MISERICÓRDIA

Não há, e nem pode haver, cristianismo sem misericórdia. Mas o que é mesmo a misericórdia? É essa atenção que faz com que voltemos o nosso olhar para os que sofrem, os abandonados, os adoecidos? É a disposição sincera para o perdão, mesmo que já tenhamos perdoado outras tantas vezes? É o cultivo cuidadoso de nossa sensibilidade, de nossas fontes de compaixão, solidariedade e brandura? É o alargamento de nossa capacidade de amar, mesmo ali onde a experiência passada recomenda cautela? É um transbordamento que excede toda prudência? É certamente tudo isso e é mais ainda.
A misericórdia é de tal maneira um traço cristão que, quando ausente ou mesmo escassa, já não estamos em terreno cristão, já não se pode mais falar de cristianismo. Talvez a misericórdia seja o tesouro oculto do cristianismo. A encarnação, essa celebração da humanidade, de tudo o que ela comporta de miséria e grandeza, é o sinal de que há um traço divino, uma fagulha divina mesmo ali, sobretudo ali, onde não suspeitamos.
Não somos deuses, mesmo que tenhamos tentado e que continuemos a tentar. Somos cercados por limites que todos conhecemos e que zombam da nossa autossuficiência, do nosso orgulho. Somos frágeis, nenhuma fortaleza nos protege. Somos, não poucas vezes, inimigos de nós mesmos.
À vista disso, à maneira da raposa que se afasta das uvas, somos presa fácil do pessimismo, do descrédito na condição humana. Passamos a ser hábeis na descrença ou na destruição, céticos em relação a qualquer virtude e chamamos a nós mesmos de experientes.
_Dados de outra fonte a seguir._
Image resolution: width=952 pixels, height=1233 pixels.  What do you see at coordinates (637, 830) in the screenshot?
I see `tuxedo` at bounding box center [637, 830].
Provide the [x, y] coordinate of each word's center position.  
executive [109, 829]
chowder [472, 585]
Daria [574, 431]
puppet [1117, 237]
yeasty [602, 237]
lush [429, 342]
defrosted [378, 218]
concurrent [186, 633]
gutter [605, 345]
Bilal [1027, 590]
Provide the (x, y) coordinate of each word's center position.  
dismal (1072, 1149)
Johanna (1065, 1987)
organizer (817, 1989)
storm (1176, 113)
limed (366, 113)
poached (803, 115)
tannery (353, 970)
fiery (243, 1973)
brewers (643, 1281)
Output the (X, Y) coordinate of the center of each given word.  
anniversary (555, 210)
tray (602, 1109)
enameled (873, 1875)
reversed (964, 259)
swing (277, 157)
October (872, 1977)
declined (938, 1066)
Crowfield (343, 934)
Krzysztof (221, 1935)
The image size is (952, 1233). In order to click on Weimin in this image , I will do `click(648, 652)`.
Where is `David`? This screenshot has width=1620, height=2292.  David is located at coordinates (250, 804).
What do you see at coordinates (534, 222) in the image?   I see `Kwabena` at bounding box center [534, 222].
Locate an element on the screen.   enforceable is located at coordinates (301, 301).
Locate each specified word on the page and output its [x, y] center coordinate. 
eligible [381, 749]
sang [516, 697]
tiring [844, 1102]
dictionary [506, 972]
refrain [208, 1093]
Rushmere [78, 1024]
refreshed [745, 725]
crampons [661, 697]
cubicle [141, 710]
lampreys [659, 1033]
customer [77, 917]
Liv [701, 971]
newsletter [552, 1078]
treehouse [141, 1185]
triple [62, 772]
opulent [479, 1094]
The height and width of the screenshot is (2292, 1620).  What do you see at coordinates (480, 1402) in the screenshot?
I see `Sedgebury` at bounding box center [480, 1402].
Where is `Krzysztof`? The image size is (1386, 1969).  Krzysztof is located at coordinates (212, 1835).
Num e noutro caso, já não somos cristãos porque já não somos misericordiosos. A misericórdia vem dessa alegria mais profunda, desse chão estabelecido por Cristo, que tornou divina a causa humana, mesmo se afrontada, vilipendiada, ameaçada. Somos feitos uns para os outros, educamo-nos mutuamente. Somos, como diz São Paulo, destinados ao amor.
Misericórdia para com os nossos irmãos, e irmãos todos somos, e misericórdia para com nós mesmos todas as vezes, e são tantas, onde o orgulho ou o cinismo nos distraem da vida. Misericórdia para com cada um de nós, sempre que, distraídos da solidariedade e do amor, julgarmos impiedosamente. Misericórdia para com nós mesmo sempre que a dor alheia parecer justa ou merecida.
Misericórdia para com nós mesmos sempre que nos esquecermos que a encarnação é, uma vez mais, a celebração da vida, o cuidado onde a dor prevalece e a revolta ali onde as variadas formas de exclusão insistem em aviltar o humano.
E é da misericórdia, esse outro nome do amor, que o papa  Francisco nos lembra, recorrendo a Santo Ambrósio: “Onde se  trata de alargar a graça, Cristo lá está presente; quando se trata de exercitar o rigor, estão presentes apenas os ministros, mas Cristo está ausente”.